FutureBook yesterday featured a piece on an experiment in the UK between Osprey publishing imprint Angry Robot and independent bookshop Mostly Books to bundle a free electronic edition of an Angry Robot novel with each print copy of it sold. (We’ve previously mentioned Angry Robot’s e-book store and e-book subscription plan.) After just two weeks, Osprey’s CEO revealed that the bundling initiative had tripled the publisher’s sales at that store, and plans are in the offing to expand it to other independent bookstores.

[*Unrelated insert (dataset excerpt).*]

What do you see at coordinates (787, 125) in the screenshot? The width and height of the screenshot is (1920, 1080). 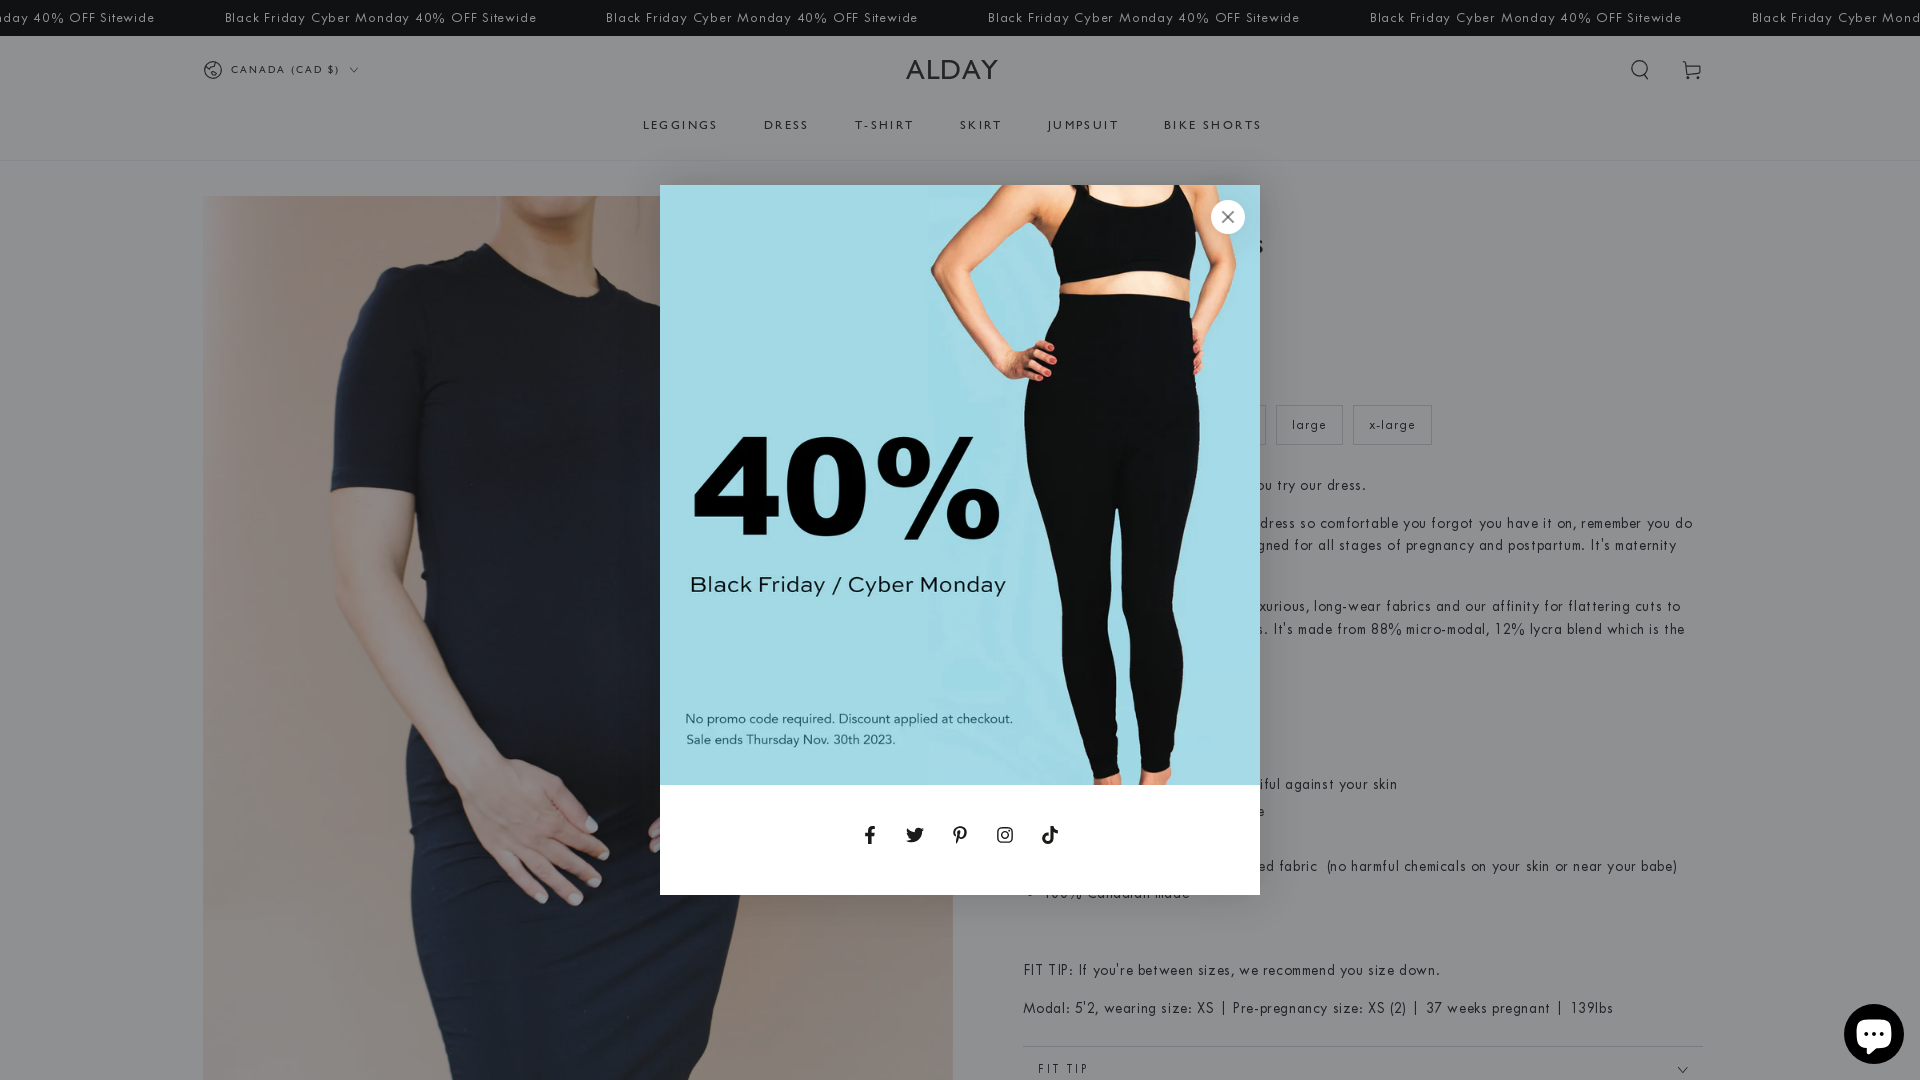 I see `DRESS` at bounding box center [787, 125].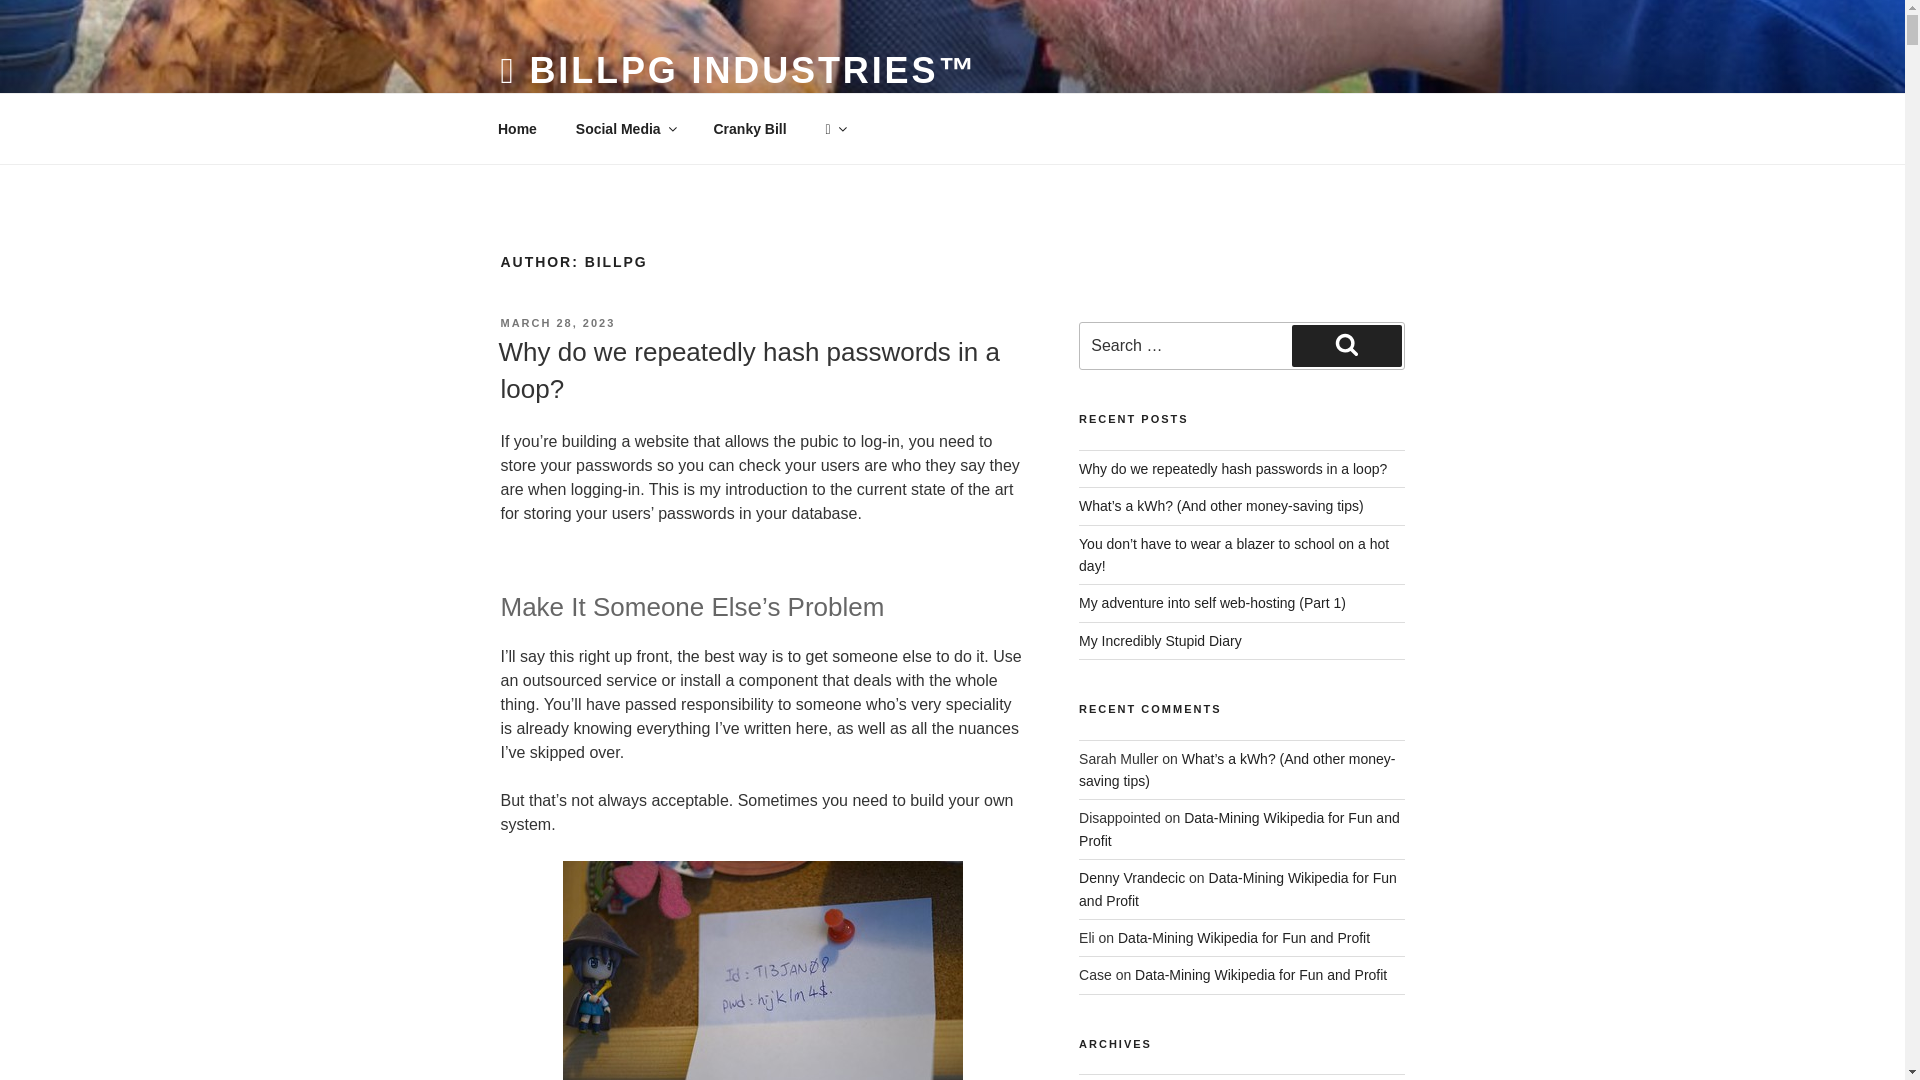 The width and height of the screenshot is (1920, 1080). What do you see at coordinates (750, 128) in the screenshot?
I see `Cranky Bill` at bounding box center [750, 128].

The article included opinion pieces written by Angry Robot’s sales manager Roland Briscoe and Mostly Books’s Mark Thornton about the lessons of the experiment. Briscoe talked about giving readers what they said they wanted—the permanence of a physical copy plus the convenience of an electronic edition. Thornton discussed being able to woo e-book fans back to the bookstore fold so they can enjoy the discoverability of seeing titles in person but still be able to read them on their favorite electronic platform.
The idea of print/e-book bundling has been around for some time—Baen even does it to a limited extent with some of its first-printing hardcovers that include bound-in CD-ROMs—but the way the market has worked so far in the US has prevented it from seeing much use. However, one of the stated goals of the settlement between the Department of Justice and the agency pricing publishers was to make possible this sort of experimentation in the US market—bundles of e-books sold together, or e-books sold together with their print version.

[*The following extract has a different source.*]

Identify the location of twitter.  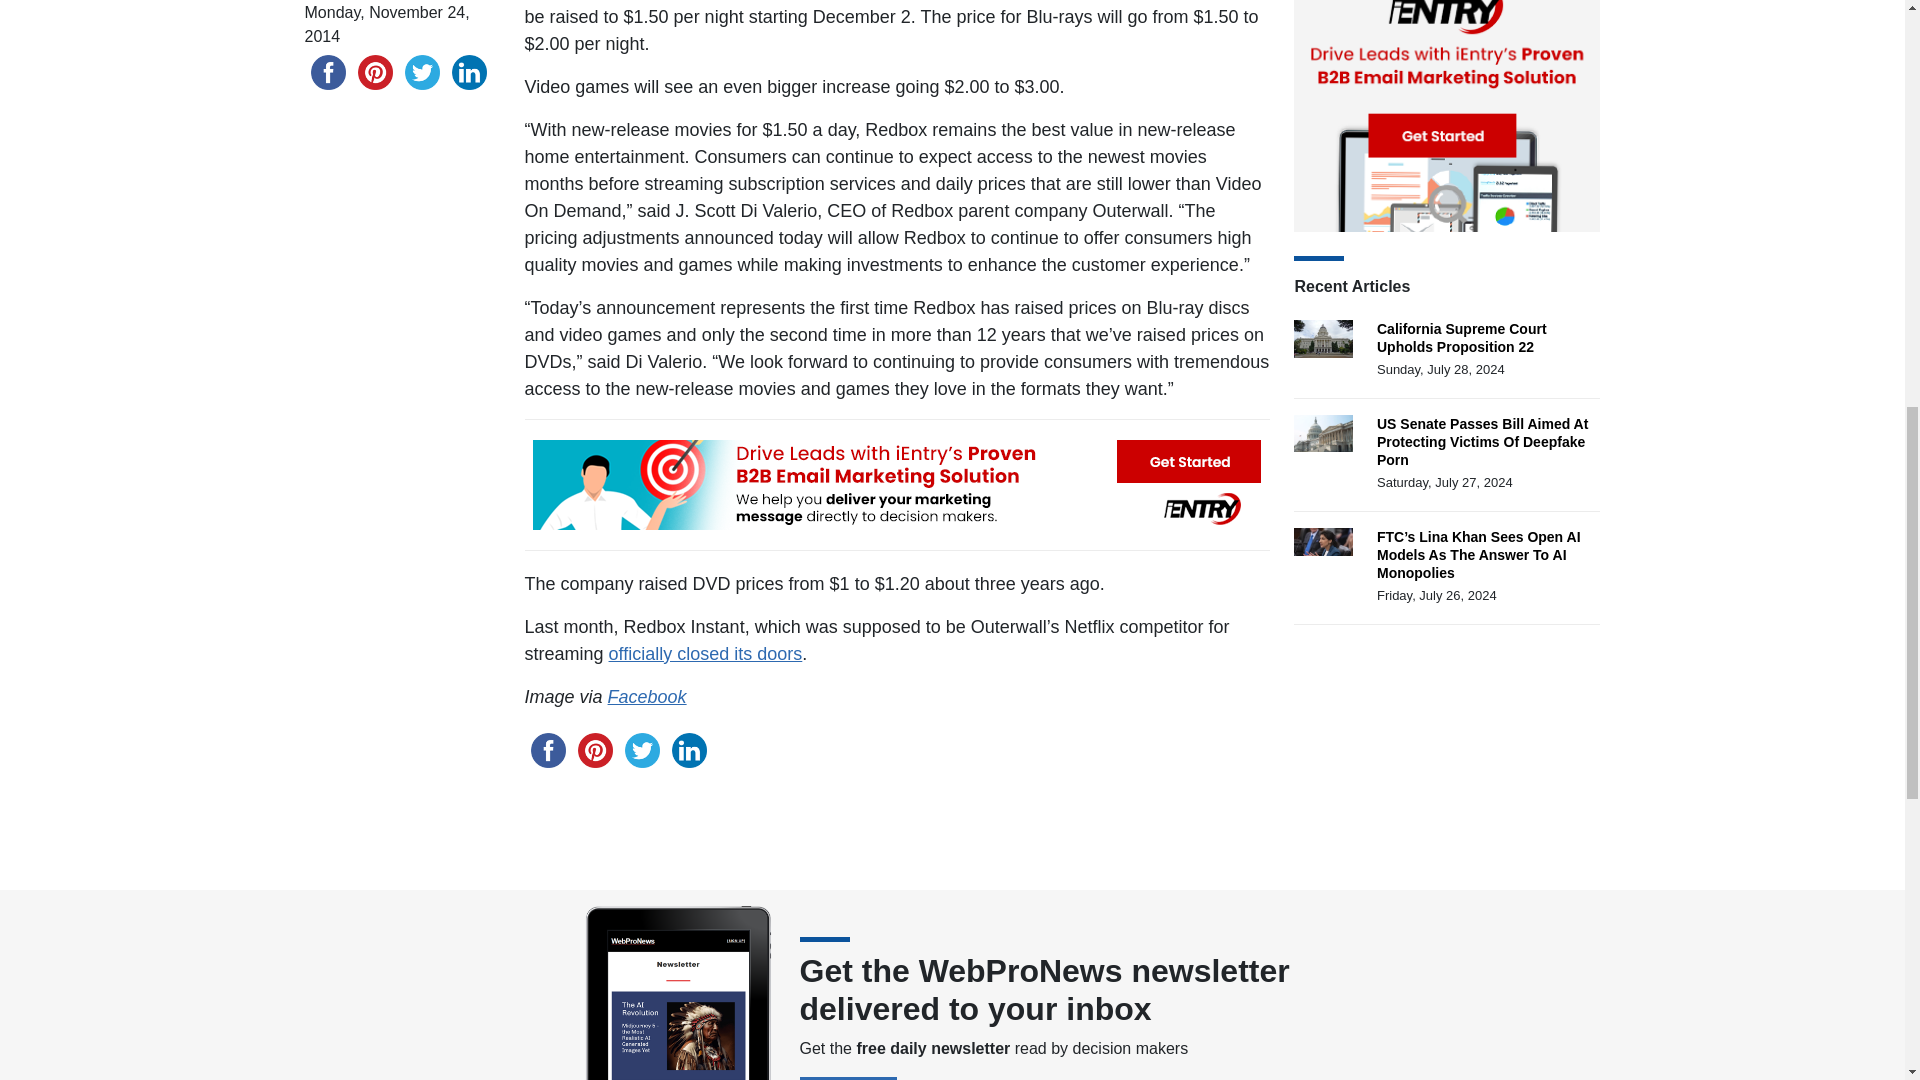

From a costs standpoint, bundling seems like an idea whose time has really come. It costs zero cents (or close enough to zero cents to be negligible. Maybe a few pennies in overhead costs?) in marginal costs to add an electronic copy to a printed copy—so if doing that sells more printed copies, isn’t it worth it?
Publishers have long had a problem getting over the mindset that every individual “copy” has to be paid for individually. (I remember, in the good old days when they were allowed to talk to people, the Pendergrasts of Fictionwise and eReader bemoaned the fact that publishers insisted that each different encrypted format of e-book sold in their store had to be sold separately.) And yet, given that Angry Robot’s experiment sold three times as many books as normal, that means they took in as much money as they would have if they’d gotten paid for the normal number of print books, that many e-books, plus the same amount extra.
Could bundling work for every book from every genre? Probably not. It will take more experimentation to know which ones will succeed. I hope that if the settlement paves the way, we might end up seeing more of that.